Task statement
Every line from the one containing "Toggle the 图文笔记 note type filter" to the end of the listing below should be transcribed exactly, and no line outside that span should appear.

Input for this task
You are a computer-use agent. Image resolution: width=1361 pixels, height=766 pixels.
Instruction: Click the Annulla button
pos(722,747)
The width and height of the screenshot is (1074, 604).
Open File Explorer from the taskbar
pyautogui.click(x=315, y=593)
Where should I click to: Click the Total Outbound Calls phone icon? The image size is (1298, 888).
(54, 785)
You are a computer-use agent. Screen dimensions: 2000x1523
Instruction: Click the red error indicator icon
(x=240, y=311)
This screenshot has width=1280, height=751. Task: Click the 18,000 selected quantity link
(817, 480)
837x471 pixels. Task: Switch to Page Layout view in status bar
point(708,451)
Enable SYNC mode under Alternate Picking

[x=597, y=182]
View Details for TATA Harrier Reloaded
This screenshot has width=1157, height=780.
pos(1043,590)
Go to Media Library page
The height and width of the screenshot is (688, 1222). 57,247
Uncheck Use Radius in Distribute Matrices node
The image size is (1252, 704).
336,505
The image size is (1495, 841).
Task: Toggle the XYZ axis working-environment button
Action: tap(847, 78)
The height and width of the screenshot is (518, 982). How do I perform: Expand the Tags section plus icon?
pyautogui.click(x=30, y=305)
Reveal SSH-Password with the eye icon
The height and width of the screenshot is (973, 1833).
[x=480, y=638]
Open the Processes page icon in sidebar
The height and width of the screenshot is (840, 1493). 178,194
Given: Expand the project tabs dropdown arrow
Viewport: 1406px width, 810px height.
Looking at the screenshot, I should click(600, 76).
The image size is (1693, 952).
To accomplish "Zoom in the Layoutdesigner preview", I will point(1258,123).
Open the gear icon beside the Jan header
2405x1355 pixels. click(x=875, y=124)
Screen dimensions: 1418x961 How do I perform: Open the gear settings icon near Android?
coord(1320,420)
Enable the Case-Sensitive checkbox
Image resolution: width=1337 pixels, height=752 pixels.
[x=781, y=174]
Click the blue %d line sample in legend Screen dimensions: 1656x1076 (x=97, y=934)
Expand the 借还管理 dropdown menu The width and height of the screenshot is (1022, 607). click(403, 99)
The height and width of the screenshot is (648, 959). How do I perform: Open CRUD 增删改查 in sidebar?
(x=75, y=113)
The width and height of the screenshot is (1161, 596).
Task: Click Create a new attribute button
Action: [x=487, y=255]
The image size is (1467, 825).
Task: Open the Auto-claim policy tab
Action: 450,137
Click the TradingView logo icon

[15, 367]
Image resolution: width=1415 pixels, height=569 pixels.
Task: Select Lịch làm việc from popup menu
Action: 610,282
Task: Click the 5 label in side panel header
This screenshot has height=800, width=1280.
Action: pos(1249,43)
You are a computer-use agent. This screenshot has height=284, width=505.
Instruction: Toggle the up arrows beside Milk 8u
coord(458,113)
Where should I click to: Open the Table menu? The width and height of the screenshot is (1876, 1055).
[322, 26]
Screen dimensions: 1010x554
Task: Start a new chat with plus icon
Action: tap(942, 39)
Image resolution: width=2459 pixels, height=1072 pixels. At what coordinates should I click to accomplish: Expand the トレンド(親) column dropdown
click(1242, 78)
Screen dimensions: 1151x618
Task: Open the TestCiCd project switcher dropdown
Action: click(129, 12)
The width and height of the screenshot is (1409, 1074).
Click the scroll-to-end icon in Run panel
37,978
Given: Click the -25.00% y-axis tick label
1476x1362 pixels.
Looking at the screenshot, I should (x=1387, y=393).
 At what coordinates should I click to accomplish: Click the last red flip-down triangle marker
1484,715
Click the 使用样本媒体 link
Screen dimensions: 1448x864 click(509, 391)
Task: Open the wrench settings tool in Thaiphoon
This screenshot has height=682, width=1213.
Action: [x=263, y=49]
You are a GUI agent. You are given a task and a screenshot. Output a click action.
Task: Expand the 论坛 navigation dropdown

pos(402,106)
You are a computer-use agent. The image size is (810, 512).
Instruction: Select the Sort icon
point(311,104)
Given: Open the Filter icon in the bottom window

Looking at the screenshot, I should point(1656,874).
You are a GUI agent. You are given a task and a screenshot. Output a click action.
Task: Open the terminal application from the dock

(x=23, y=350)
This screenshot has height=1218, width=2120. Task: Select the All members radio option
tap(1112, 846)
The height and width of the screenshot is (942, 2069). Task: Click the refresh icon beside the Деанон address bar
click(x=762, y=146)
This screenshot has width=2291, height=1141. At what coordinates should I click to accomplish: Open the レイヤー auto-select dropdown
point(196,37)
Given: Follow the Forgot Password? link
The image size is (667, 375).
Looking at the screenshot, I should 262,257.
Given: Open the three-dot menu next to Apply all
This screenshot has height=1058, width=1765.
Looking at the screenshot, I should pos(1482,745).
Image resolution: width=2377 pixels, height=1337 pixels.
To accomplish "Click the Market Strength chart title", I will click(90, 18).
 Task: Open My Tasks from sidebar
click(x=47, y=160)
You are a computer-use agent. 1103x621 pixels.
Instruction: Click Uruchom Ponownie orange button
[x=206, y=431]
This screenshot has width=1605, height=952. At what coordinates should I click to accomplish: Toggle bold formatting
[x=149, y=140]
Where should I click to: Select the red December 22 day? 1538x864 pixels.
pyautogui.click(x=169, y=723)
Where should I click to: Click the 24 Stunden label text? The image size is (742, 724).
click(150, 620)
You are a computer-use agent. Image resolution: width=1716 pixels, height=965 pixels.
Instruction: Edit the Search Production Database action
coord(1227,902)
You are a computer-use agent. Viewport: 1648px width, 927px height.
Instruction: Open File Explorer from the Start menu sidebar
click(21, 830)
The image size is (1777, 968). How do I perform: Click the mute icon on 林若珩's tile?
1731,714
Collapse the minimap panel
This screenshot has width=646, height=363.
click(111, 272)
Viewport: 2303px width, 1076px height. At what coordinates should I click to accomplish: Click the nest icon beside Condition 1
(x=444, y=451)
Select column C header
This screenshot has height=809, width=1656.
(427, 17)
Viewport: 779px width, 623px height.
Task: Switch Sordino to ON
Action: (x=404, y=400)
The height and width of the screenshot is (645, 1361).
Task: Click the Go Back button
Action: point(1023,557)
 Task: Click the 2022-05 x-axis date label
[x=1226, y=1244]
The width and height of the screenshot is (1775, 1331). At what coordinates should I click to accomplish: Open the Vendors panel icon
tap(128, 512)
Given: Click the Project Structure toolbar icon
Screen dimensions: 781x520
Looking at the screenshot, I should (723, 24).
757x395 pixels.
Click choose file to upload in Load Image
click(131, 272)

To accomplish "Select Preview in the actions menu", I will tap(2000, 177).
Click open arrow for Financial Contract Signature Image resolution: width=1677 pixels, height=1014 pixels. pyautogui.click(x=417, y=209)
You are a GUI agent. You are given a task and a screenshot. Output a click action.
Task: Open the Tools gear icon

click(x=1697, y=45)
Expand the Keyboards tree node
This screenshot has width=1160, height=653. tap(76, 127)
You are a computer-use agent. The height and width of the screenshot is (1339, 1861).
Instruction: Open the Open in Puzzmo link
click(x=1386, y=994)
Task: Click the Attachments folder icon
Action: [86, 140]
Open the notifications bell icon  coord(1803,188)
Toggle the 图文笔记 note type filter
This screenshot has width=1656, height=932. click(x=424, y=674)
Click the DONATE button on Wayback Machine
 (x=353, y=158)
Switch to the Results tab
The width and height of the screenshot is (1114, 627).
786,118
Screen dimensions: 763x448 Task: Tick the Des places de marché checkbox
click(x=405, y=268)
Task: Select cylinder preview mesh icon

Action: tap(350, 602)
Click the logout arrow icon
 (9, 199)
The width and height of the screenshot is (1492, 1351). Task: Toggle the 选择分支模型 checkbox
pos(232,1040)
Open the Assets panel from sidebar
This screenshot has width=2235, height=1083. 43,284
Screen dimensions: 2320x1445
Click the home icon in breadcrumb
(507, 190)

Response
Toggle the 图文笔记 note type filter
This screenshot has width=1656, height=932. click(x=424, y=674)
Click the DONATE button on Wayback Machine
 (x=353, y=158)
Switch to the Results tab
The width and height of the screenshot is (1114, 627).
786,118
Screen dimensions: 763x448 Task: Tick the Des places de marché checkbox
click(x=405, y=268)
Task: Select cylinder preview mesh icon

Action: tap(350, 602)
Click the logout arrow icon
 (9, 199)
The width and height of the screenshot is (1492, 1351). Task: Toggle the 选择分支模型 checkbox
pos(232,1040)
Open the Assets panel from sidebar
This screenshot has width=2235, height=1083. 43,284
Screen dimensions: 2320x1445
Click the home icon in breadcrumb
(507, 190)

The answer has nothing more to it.